§ The task
Your reply should be the whole listing, copied exactly, with the pictures left out.

= = = = = = =

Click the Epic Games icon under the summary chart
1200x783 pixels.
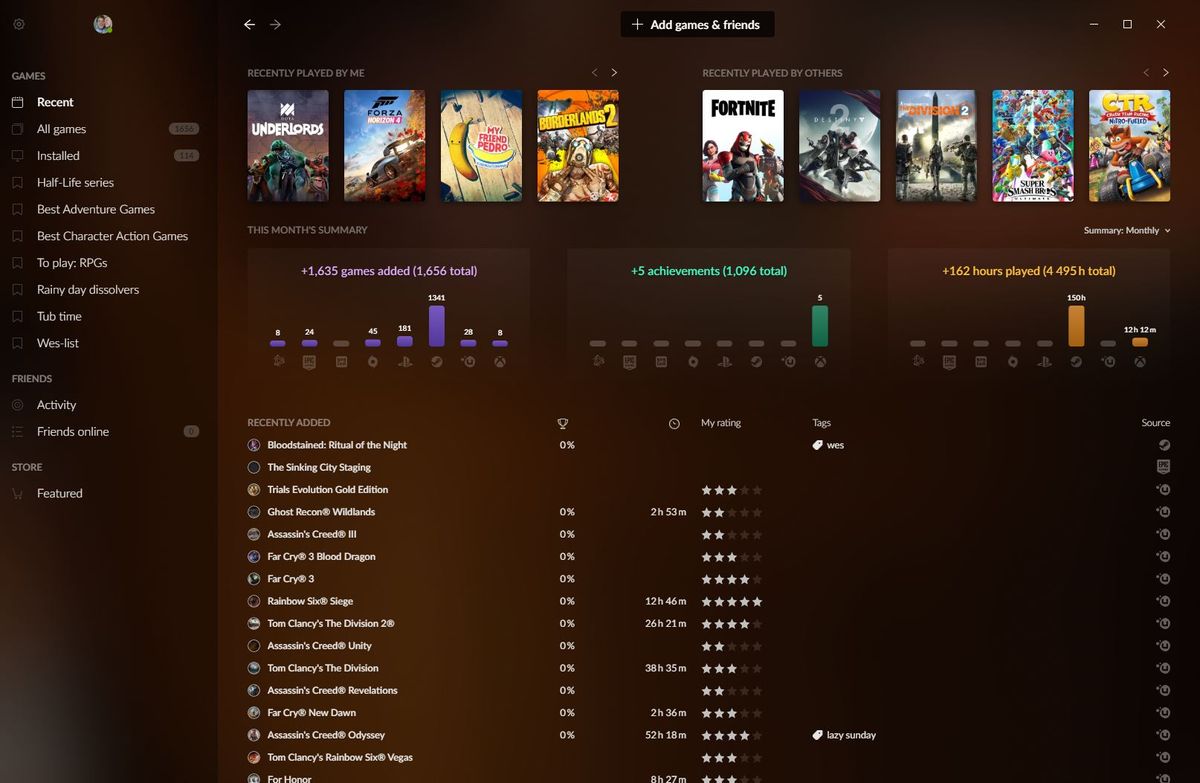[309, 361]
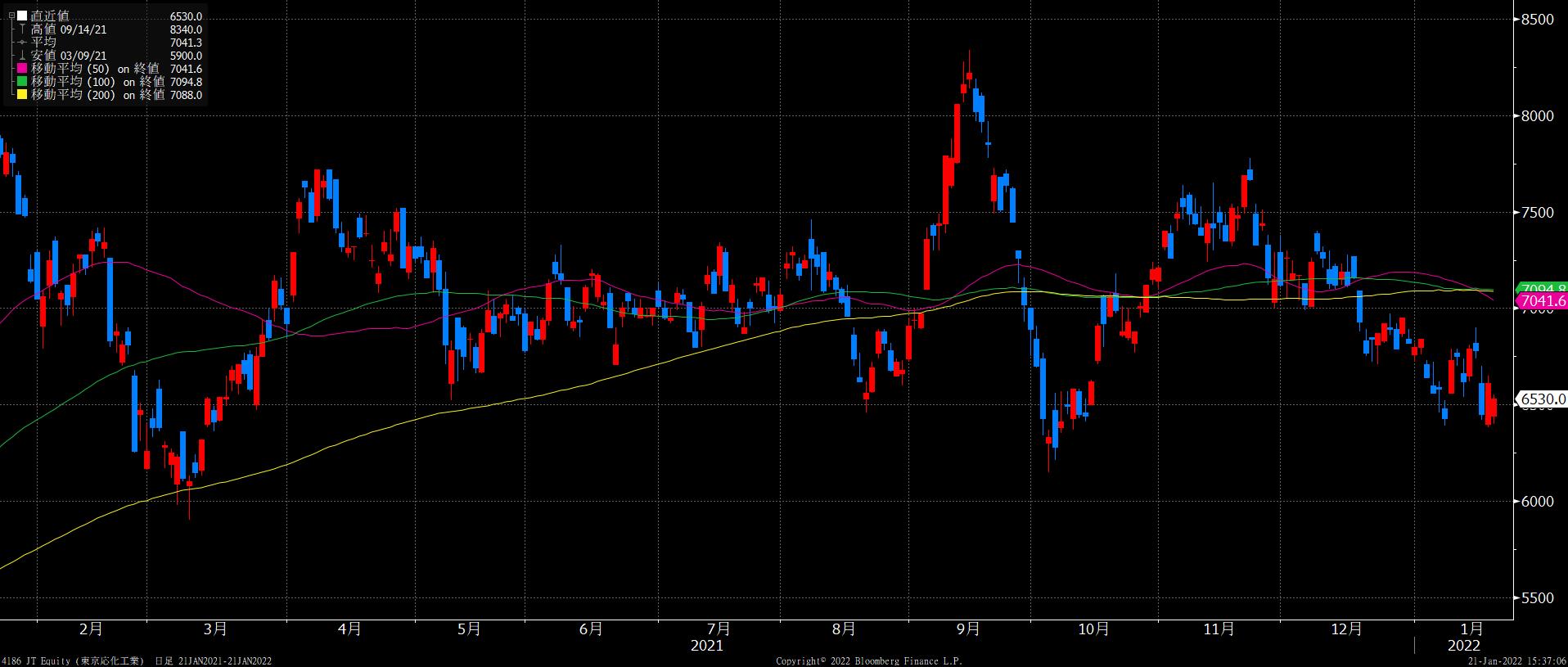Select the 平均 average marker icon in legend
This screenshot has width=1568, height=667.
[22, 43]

= = = = = = =

§ Answer to this problem
Click the Epic Games icon under the summary chart
1200x783 pixels.
[309, 361]
Select the 平均 average marker icon in legend
This screenshot has width=1568, height=667.
[22, 43]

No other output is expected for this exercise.